── ZU VERARBEITENDE DATEN ──

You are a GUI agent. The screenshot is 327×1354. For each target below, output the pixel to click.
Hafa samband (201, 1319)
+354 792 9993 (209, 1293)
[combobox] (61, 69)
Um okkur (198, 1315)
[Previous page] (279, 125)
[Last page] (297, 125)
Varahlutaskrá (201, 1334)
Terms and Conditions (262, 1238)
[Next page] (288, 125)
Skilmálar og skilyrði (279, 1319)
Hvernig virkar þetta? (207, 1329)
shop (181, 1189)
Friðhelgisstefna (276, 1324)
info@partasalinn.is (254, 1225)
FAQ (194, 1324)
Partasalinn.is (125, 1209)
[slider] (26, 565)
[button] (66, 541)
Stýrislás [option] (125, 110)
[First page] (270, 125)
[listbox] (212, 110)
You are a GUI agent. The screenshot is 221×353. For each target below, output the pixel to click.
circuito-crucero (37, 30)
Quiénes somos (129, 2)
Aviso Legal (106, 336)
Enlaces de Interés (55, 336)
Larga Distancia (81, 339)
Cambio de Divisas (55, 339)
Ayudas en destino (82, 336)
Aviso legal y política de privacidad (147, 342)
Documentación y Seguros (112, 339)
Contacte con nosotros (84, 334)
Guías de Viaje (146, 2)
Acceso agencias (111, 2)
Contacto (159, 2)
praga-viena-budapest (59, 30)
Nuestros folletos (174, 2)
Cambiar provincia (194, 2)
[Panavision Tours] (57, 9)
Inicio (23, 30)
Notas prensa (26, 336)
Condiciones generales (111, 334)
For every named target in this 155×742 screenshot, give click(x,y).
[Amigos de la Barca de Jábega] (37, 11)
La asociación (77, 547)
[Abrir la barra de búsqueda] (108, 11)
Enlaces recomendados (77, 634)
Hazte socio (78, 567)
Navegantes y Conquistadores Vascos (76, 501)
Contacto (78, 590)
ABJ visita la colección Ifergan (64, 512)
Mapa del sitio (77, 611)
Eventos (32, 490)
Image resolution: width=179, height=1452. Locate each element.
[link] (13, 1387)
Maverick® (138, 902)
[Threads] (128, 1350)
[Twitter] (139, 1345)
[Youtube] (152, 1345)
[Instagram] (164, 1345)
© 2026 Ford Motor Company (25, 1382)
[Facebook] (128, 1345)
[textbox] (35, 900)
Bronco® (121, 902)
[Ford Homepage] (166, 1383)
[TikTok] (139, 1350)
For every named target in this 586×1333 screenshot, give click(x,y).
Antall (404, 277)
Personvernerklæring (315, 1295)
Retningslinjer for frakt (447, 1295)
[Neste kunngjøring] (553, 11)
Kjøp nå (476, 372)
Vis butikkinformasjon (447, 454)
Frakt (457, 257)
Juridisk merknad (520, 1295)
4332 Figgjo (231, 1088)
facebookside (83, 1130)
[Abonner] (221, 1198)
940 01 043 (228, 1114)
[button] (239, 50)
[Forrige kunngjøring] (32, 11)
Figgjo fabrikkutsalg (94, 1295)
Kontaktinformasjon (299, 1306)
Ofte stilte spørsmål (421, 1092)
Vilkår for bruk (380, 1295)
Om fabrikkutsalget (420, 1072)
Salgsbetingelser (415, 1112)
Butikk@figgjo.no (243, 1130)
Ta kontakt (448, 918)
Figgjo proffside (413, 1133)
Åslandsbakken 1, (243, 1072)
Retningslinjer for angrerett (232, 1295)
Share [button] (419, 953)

───

■ ZU ERLEDIGENDE AUFGABE ■
Ändere im gesamten Material jedes „Contacto“ in „Contact“ und gib die Zeilen sonst unverändert wieder.

■ ERGEBNIS DER AUFGABE ■
You are a GUI agent. The screenshot is 327×1354. For each target below, output the pixel to click.
Hafa samband (201, 1319)
+354 792 9993 (209, 1293)
[combobox] (61, 69)
Um okkur (198, 1315)
[Previous page] (279, 125)
[Last page] (297, 125)
Varahlutaskrá (201, 1334)
Terms and Conditions (262, 1238)
[Next page] (288, 125)
Skilmálar og skilyrði (279, 1319)
Hvernig virkar þetta? (207, 1329)
shop (181, 1189)
Friðhelgisstefna (276, 1324)
info@partasalinn.is (254, 1225)
FAQ (194, 1324)
Partasalinn.is (125, 1209)
[slider] (26, 565)
[button] (66, 541)
Stýrislás [option] (125, 110)
[First page] (270, 125)
[listbox] (212, 110)
You are a GUI agent. The screenshot is 221×353. For each target below, output the pixel to click.
circuito-crucero (37, 30)
Quiénes somos (129, 2)
Aviso Legal (106, 336)
Enlaces de Interés (55, 336)
Larga Distancia (81, 339)
Cambio de Divisas (55, 339)
Ayudas en destino (82, 336)
Aviso legal y política de privacidad (147, 342)
Documentación y Seguros (112, 339)
Contacte con nosotros (84, 334)
Guías de Viaje (146, 2)
Acceso agencias (111, 2)
Contact (159, 2)
praga-viena-budapest (59, 30)
Nuestros folletos (174, 2)
Cambiar provincia (194, 2)
[Panavision Tours] (57, 9)
Inicio (23, 30)
Notas prensa (26, 336)
Condiciones generales (111, 334)
For every named target in this 155×742 screenshot, give click(x,y).
[Amigos de la Barca de Jábega] (37, 11)
La asociación (77, 547)
[Abrir la barra de búsqueda] (108, 11)
Enlaces recomendados (77, 634)
Hazte socio (78, 567)
Navegantes y Conquistadores Vascos (76, 501)
Contact (78, 590)
ABJ visita la colección Ifergan (64, 512)
Mapa del sitio (77, 611)
Eventos (32, 490)
Image resolution: width=179, height=1452. Locate each element.
[link] (13, 1387)
Maverick® (138, 902)
[Threads] (128, 1350)
[Twitter] (139, 1345)
[Youtube] (152, 1345)
[Instagram] (164, 1345)
© 2026 Ford Motor Company (25, 1382)
[Facebook] (128, 1345)
[textbox] (35, 900)
Bronco® (121, 902)
[Ford Homepage] (166, 1383)
[TikTok] (139, 1350)
For every named target in this 586×1333 screenshot, give click(x,y).
Antall (404, 277)
Personvernerklæring (315, 1295)
Retningslinjer for frakt (447, 1295)
[Neste kunngjøring] (553, 11)
Kjøp nå (476, 372)
Vis butikkinformasjon (447, 454)
Frakt (457, 257)
Juridisk merknad (520, 1295)
4332 Figgjo (231, 1088)
facebookside (83, 1130)
[Abonner] (221, 1198)
940 01 043 (228, 1114)
[button] (239, 50)
[Forrige kunngjøring] (32, 11)
Figgjo fabrikkutsalg (94, 1295)
Kontaktinformasjon (299, 1306)
Ofte stilte spørsmål (421, 1092)
Vilkår for bruk (380, 1295)
Om fabrikkutsalget (420, 1072)
Salgsbetingelser (415, 1112)
Butikk@figgjo.no (243, 1130)
Ta kontakt (448, 918)
Figgjo proffside (413, 1133)
Åslandsbakken 1, (243, 1072)
Retningslinjer for angrerett (232, 1295)
Share [button] (419, 953)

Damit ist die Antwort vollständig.